If you're like me, then you want some proof that this application is worth installing before you clog your highly optimized smartphone. Here's a little walkthrough of features in SmartConnect:

The connection groups created in SmartConnect resemble a data packet access point so you can use it in any application:

For each group you can also control whether SmartConnect will stay connected to the access point it's currently using or switch to a better one when available. By default it's set to Stay connected which I recommend.

You can select any number of access points:

If you're wondering, you can't select another SmartConnect access point to be in a SmartConnect access point to create an infinite loop.

You can reorganize the priority of the access points in the SmartConnect access point:

If you like fast access then you'll want WiFi access points at the top


Control the number of notifications given by SmartConnect, allows SmartConnect to prompt you to add the new access point, and disable roaming so SmartConnect won't use data packet access points when you're outside your carrier's network

You can even add hotspots that support WISPr like Boingo and have SmartConnect automatically authenticate:

Add the hotspot like you would a WiFi access point then highlight and select options > Connection Settings > Hotspot settings

Adding a new access point will prompt you if you want to add it to an existing SmartConnect access point:

You can disable the automatic prompt in Options > Advanced > Settings > Prompt on new conn.

During my week of using SmartConnect I've only encountered one hang where I was using a SmartConnect access point and I tried to edit it. I tried reproducing the problem but it didn't hang again.

If you have no data plan or a limited data plan and frequently visit the same places with WiFi access points then SmartConnect is a no brainer. SmartConnect removes the need for setting all your applications to "Always Prompt" in the connection settings. For those of you using Mail for Exchange this is a must have so your mail seamlessly gets sync'ed no matter which WiFi point you're at. For those of you that do have unlimited 3G data plans, WiFi is still faster and SmartConnect will help you get that extra speed without any extra work.

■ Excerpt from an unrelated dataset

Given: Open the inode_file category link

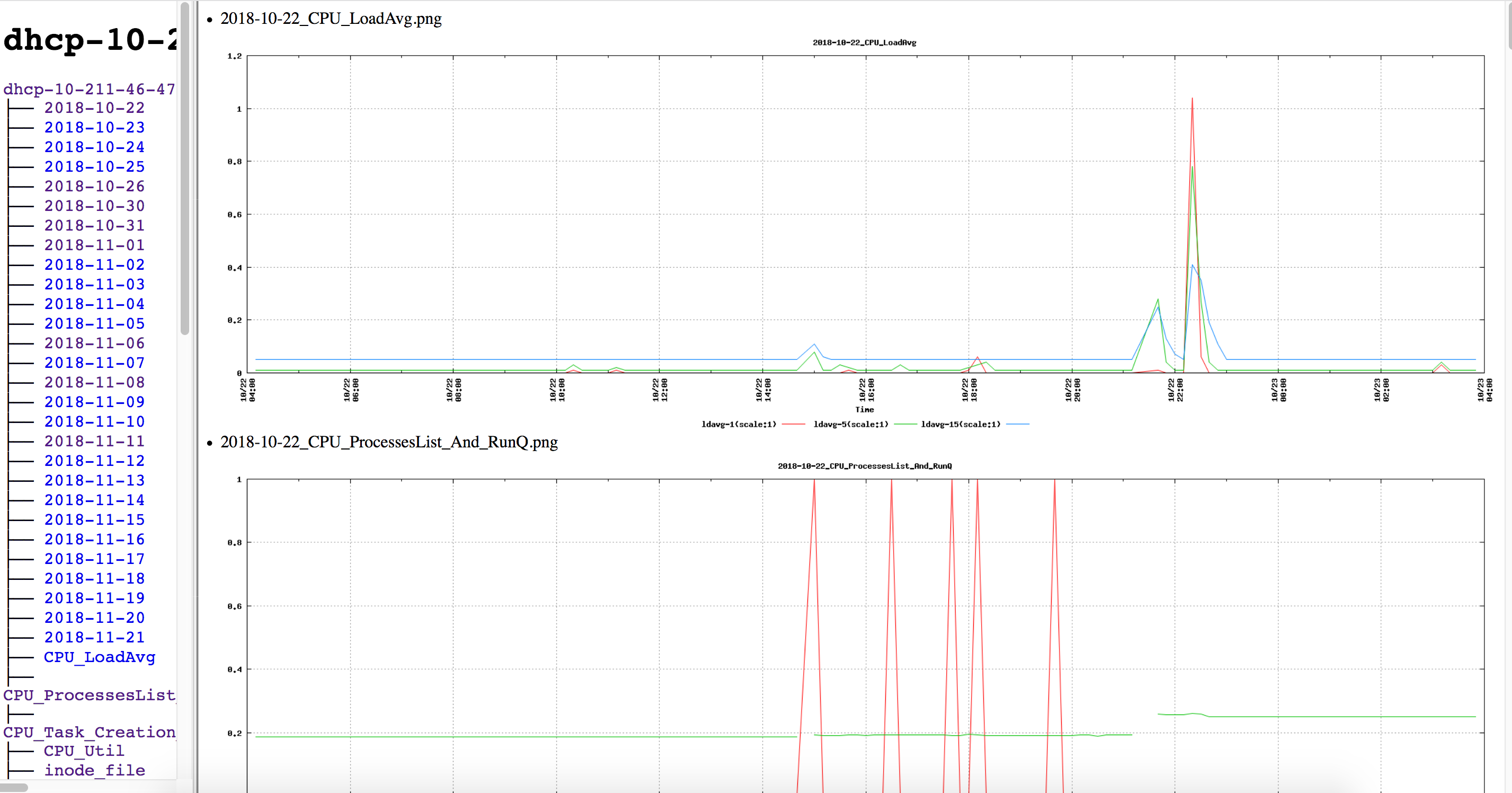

Software rating: Highly Recommend

Tuesday, November 11, 2008

The Nokia E71 Eseries Pouch

I personally love my E71. It looks amazing with its thin profile and classy use of chrome, very good build quality with little to no creaks, and a flexible robust S60 operating system.

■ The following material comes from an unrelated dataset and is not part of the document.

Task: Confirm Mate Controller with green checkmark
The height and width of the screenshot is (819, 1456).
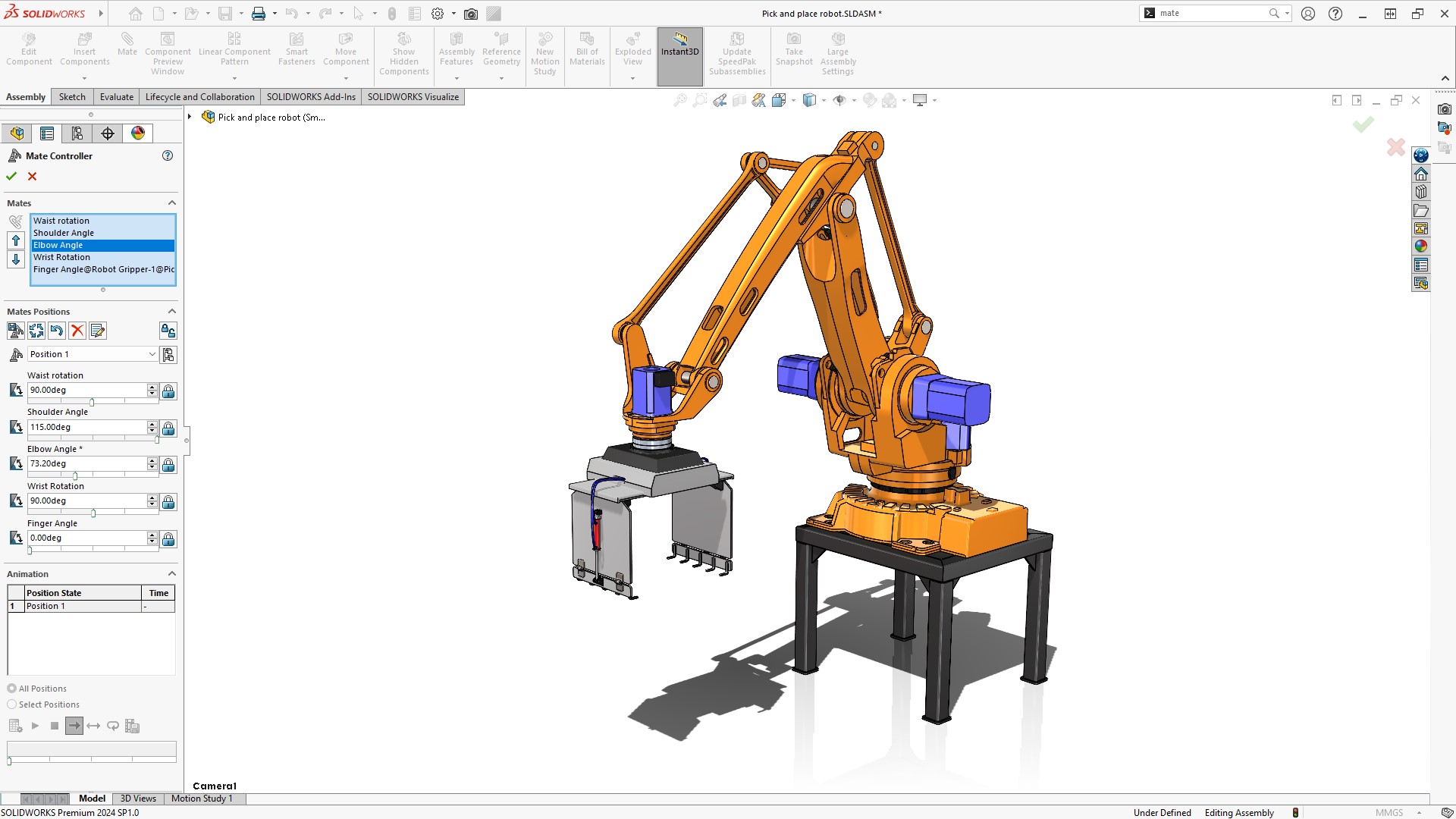Action: coord(11,176)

Here is my E71 with the included OEM pouch:

In case you don't have a E71, a thin ring around the D-pad serves as the LED notifcation when you miss a message

But like most of Nokia's line of phones, the E71 is not without its flaws like weak e-mail program with no HTML support. But I want to bring to your attention a simple straightforward flaw in the design of the E71 that reminds me that Nokia still needs a lot of work.

Being designed by Nokia for the E71 and included with the E71 retail package, the case is exactly the right size for the E71:

The exposed stitching definitely looks nice so here's a close up:

A classy Nokia Eseries logo is etched onto the outside. The outside material is soft to touch and feels like leather.

The Nokia E71 easily slides into the case with its soft red fabric interior:

The bumps of the phone like the D-pad ring and the camera will slowly make an imprint on the case:

Now you might be thinking, what is this whole blog entry about and what's wrong with the case? Well just look at that last photo of the E71 in the case. If the LED message indicator is around the D-pad, how can I tell I missed a message when the case covers the D-pad?

It's sad that RIM got this right in every single Blackberry they've ever put out:

Look at that huge exposed notification LED at the top right of that Blackberry.

Yes, it's pretty to see the D-pad blink, sort of like the Blackberry's glowing trackball, but the practical usage tradeoff is ridiculous. If I have the E71 in my pocket or in a belt holster, I can only see the top of the phone so a notification LED should be at the top not on the face of the phone.

The good thing is that Nokia really shows a willingness to listen to consumers and the changes from the E61 to the E71 reflect that. I'm hoping Nokia's next QWERTY keyboard phone will show an improvement in this area.